• **To do**
Pictures must not be copied, but every entry must be reproduced exactly.

• **Extracted entries**
----

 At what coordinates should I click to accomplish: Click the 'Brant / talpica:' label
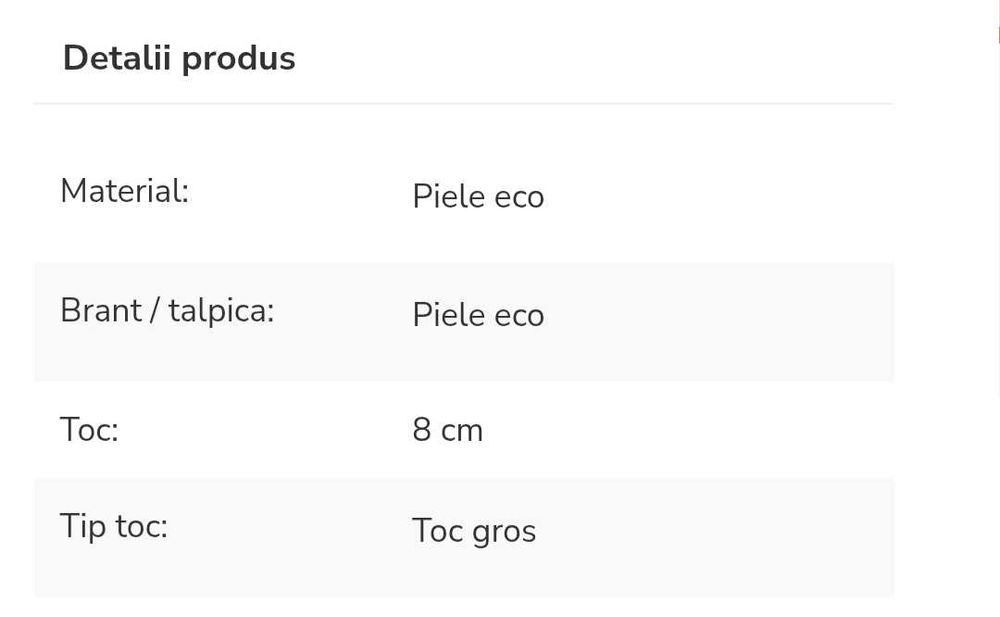tap(166, 311)
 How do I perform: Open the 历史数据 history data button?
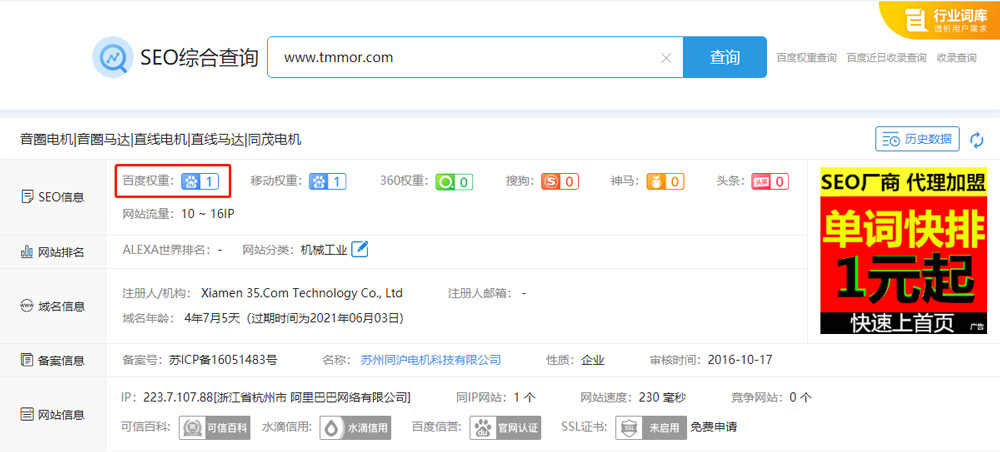click(x=917, y=139)
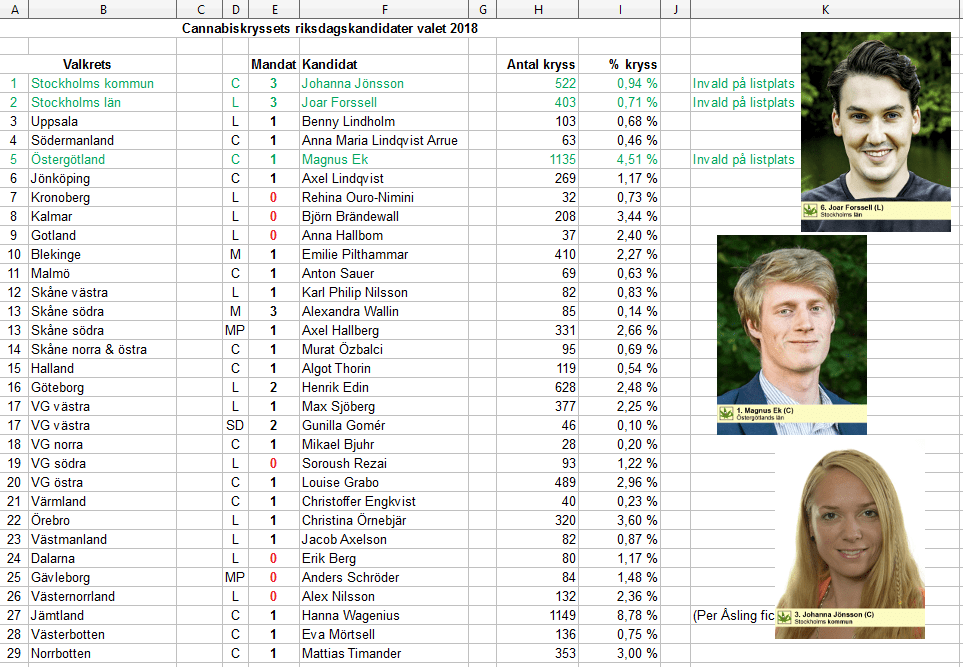Click the cannabis leaf icon beside Joar Forssell caption
This screenshot has width=963, height=667.
(x=810, y=211)
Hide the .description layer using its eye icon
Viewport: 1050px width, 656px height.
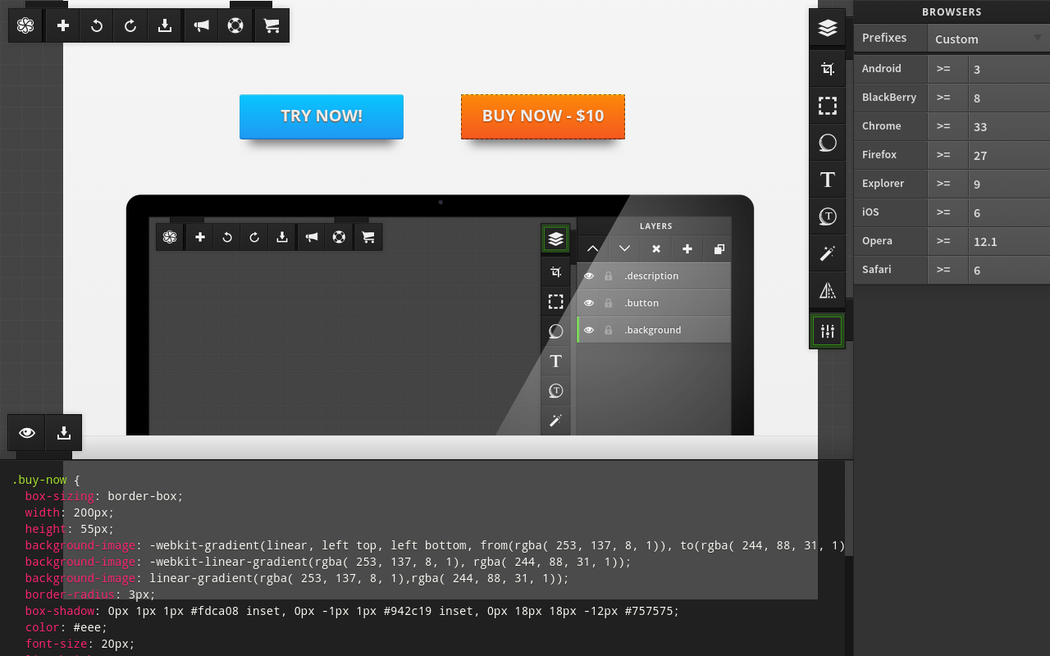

----

• **Response to the exercise**
 At what coordinates should I click to accomplish: Click the 'Brant / talpica:' label
tap(166, 311)
 How do I perform: Open the 历史数据 history data button?
click(x=917, y=139)
Click the cannabis leaf icon beside Joar Forssell caption
This screenshot has width=963, height=667.
(x=810, y=211)
Hide the .description layer using its eye icon
Viewport: 1050px width, 656px height.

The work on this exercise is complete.